▸ Required action
Scan the listing below and copy each line holding the word "computer".

▸ Information given
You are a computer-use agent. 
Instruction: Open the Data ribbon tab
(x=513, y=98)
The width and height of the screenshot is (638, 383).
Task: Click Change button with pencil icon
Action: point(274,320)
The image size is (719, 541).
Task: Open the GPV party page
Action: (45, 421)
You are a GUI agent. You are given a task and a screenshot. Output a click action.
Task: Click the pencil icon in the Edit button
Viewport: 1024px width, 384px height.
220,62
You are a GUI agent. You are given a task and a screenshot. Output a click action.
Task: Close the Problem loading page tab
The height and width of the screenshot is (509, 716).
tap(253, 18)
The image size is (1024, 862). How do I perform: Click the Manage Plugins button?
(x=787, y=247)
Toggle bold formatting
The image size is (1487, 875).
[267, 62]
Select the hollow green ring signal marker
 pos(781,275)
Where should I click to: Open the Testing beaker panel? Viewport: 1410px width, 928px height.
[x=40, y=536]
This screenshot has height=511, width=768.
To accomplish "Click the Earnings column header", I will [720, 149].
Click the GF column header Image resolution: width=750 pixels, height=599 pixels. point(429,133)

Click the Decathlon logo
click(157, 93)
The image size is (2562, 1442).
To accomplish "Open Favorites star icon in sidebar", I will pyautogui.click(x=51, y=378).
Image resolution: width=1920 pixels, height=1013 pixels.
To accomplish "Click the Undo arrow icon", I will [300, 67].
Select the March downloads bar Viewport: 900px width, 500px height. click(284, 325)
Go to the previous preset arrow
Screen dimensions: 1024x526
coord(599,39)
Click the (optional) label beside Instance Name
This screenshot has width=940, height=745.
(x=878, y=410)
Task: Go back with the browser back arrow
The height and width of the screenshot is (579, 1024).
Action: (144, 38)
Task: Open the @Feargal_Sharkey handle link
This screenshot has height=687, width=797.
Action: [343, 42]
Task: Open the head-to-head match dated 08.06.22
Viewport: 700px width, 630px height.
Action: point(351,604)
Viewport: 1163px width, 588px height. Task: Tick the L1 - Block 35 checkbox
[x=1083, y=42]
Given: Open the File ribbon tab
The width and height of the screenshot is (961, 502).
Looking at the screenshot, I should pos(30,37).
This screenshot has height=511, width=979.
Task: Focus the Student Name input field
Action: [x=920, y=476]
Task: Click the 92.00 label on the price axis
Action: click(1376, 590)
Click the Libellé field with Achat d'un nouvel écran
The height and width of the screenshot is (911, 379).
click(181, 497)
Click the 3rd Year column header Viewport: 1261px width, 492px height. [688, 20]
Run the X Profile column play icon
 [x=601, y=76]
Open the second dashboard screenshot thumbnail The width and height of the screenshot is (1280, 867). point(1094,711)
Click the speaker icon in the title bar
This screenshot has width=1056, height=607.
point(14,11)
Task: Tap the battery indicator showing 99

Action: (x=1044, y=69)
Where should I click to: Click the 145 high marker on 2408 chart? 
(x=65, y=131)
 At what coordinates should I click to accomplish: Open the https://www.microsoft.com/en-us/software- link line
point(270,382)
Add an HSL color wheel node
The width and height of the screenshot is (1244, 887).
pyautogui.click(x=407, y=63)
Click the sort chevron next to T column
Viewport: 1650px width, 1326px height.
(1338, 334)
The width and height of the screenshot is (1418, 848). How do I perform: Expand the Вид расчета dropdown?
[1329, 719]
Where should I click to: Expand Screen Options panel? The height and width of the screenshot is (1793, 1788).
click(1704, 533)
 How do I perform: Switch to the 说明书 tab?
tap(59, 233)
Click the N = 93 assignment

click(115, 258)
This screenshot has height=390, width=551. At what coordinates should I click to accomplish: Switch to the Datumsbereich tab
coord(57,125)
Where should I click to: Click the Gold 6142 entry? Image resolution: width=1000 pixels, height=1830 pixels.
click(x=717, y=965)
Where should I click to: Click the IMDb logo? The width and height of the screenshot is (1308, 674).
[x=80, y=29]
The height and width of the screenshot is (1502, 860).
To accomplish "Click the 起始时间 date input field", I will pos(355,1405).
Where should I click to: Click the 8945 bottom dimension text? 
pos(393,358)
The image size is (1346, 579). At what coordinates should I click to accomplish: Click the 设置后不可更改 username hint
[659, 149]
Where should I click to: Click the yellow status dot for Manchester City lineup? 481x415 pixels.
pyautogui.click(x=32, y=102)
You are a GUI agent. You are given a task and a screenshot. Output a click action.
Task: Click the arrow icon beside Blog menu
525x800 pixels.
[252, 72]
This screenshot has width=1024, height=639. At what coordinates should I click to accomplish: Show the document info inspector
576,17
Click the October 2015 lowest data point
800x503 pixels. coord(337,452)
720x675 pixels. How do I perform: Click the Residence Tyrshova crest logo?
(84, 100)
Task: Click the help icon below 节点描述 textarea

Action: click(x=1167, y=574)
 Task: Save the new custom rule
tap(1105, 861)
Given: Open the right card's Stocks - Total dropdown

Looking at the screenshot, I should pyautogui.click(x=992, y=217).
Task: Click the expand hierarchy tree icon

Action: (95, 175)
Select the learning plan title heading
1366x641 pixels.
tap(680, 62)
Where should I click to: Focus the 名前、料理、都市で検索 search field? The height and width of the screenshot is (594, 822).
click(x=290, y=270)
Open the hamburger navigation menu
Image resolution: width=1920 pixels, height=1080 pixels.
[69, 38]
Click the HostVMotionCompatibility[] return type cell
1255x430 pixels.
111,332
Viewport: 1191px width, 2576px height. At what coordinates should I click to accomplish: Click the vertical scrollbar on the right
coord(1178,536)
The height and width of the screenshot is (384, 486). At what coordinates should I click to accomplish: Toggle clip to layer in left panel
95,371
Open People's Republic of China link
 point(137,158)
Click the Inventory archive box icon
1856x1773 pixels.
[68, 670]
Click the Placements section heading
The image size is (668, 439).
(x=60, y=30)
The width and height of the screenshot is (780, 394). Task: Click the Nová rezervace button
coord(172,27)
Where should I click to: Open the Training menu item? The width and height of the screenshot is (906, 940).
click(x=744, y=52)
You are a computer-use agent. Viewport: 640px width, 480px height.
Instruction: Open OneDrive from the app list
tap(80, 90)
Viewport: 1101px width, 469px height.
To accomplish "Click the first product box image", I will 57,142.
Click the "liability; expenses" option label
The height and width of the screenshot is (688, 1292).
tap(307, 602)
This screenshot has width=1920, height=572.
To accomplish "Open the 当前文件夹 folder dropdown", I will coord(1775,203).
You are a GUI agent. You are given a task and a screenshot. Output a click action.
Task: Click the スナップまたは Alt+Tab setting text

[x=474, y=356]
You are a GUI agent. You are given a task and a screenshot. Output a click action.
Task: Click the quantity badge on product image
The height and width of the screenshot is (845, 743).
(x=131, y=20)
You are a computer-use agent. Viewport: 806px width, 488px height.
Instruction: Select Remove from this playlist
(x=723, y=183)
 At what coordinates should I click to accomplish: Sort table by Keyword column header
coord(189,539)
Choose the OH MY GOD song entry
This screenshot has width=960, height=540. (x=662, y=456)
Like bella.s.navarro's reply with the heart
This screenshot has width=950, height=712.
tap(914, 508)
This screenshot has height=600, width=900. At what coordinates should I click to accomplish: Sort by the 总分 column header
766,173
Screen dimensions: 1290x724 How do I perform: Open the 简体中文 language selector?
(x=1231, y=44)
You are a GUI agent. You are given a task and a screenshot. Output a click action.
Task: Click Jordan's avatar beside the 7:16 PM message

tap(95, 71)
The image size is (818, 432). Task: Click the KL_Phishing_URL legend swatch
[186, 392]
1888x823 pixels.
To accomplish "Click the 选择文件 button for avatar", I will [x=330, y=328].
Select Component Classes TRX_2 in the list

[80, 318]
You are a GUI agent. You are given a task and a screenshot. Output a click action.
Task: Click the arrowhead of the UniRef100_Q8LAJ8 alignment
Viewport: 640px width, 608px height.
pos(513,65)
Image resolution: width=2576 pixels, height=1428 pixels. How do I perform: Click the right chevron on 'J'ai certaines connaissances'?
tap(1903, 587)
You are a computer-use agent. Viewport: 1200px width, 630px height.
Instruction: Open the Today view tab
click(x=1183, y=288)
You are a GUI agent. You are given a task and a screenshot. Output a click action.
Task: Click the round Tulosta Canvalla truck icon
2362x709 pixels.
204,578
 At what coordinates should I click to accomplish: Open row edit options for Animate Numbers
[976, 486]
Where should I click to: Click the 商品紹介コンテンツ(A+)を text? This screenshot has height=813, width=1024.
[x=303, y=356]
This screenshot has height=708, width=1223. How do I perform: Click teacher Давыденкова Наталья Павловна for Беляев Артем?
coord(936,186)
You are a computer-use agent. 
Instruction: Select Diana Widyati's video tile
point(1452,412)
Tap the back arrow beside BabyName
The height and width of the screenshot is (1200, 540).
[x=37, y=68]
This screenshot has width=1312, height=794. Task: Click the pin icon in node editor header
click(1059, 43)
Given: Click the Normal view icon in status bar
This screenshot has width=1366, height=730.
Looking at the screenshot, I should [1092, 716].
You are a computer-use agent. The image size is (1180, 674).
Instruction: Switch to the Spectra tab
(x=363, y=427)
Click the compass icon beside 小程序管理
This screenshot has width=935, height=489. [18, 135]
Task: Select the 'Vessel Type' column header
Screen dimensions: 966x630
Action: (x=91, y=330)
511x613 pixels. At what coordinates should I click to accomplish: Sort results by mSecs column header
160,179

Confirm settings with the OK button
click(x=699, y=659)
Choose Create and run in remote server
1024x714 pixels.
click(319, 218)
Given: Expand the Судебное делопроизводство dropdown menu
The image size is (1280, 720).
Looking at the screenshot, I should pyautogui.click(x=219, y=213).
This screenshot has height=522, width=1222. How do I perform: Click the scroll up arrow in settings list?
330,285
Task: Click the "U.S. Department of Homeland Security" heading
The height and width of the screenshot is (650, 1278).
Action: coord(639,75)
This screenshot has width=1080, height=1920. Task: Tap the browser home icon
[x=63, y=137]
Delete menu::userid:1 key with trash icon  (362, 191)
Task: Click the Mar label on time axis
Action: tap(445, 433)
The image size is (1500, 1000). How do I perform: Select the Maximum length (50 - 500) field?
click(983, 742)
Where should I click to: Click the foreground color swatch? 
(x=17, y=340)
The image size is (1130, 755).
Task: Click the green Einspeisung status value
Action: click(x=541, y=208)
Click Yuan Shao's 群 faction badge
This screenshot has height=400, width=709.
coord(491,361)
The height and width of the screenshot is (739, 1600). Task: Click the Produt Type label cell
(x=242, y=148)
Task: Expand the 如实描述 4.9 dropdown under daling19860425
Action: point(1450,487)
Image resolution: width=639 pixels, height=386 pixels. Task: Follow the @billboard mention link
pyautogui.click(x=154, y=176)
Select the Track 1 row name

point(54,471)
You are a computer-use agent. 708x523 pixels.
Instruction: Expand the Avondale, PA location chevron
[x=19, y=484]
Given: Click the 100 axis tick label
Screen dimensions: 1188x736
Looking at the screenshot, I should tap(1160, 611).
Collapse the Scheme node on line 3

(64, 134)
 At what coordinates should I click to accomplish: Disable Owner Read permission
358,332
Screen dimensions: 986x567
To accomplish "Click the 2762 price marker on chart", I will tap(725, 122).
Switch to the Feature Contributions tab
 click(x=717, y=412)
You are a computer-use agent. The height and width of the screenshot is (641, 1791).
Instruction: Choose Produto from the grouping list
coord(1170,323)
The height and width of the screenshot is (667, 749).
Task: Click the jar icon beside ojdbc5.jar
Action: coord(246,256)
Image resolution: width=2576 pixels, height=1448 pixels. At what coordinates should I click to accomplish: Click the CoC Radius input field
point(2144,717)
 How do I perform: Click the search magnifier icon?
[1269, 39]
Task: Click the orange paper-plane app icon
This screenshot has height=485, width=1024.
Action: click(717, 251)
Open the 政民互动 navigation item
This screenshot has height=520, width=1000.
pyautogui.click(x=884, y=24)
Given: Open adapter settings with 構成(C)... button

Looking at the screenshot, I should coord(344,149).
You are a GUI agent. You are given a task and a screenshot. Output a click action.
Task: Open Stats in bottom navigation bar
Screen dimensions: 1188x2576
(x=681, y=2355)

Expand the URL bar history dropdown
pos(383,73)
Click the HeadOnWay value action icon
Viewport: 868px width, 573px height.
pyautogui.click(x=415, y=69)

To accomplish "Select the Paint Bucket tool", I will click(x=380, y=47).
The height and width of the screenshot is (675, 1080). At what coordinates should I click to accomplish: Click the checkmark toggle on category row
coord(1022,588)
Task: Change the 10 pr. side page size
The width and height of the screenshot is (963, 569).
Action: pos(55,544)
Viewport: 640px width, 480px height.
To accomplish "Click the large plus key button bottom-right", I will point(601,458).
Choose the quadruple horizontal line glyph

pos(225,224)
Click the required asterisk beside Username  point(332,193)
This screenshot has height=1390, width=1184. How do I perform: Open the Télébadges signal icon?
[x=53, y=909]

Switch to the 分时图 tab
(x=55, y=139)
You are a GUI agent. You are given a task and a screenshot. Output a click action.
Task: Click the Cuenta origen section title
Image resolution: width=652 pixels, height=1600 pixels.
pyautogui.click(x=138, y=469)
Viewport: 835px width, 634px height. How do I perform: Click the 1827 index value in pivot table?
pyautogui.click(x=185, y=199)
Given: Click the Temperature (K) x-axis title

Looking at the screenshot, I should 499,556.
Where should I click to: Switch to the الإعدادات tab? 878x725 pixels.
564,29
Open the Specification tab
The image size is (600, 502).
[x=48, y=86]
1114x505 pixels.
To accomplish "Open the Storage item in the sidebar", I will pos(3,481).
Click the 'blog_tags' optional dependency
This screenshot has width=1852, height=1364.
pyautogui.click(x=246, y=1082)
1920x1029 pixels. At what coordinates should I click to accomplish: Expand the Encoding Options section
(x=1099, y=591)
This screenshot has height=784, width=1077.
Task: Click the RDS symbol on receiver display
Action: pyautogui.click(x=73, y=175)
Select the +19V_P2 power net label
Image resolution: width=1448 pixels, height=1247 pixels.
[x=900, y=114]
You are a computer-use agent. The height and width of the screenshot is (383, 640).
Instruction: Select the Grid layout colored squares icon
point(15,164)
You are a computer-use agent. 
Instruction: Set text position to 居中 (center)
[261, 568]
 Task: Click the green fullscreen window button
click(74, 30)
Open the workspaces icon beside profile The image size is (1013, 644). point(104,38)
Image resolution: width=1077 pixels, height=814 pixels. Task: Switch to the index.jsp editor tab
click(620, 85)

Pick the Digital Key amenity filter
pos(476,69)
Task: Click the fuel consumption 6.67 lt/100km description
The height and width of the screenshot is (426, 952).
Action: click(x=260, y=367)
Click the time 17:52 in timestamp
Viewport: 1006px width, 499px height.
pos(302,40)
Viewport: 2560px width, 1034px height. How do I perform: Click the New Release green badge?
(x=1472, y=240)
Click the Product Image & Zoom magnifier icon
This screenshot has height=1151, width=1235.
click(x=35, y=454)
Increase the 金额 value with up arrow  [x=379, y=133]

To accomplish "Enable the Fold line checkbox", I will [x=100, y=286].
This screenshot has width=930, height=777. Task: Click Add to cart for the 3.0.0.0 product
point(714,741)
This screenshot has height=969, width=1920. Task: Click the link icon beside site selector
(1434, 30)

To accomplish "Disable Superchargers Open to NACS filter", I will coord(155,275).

▸ Exercise result
You are a computer-use agent. 
You are a computer-use agent. Viewport: 640px width, 480px height.
You are a computer-use agent. Viewport: 806px width, 488px height.
You are a computer-use agent. Viewport: 1200px width, 630px height.
You are a computer-use agent. 
You are a computer-use agent. The image size is (1180, 674).
You are a computer-use agent. 708x523 pixels.
You are a computer-use agent. The height and width of the screenshot is (641, 1791).
You are a computer-use agent. The height and width of the screenshot is (383, 640).
You are a computer-use agent. 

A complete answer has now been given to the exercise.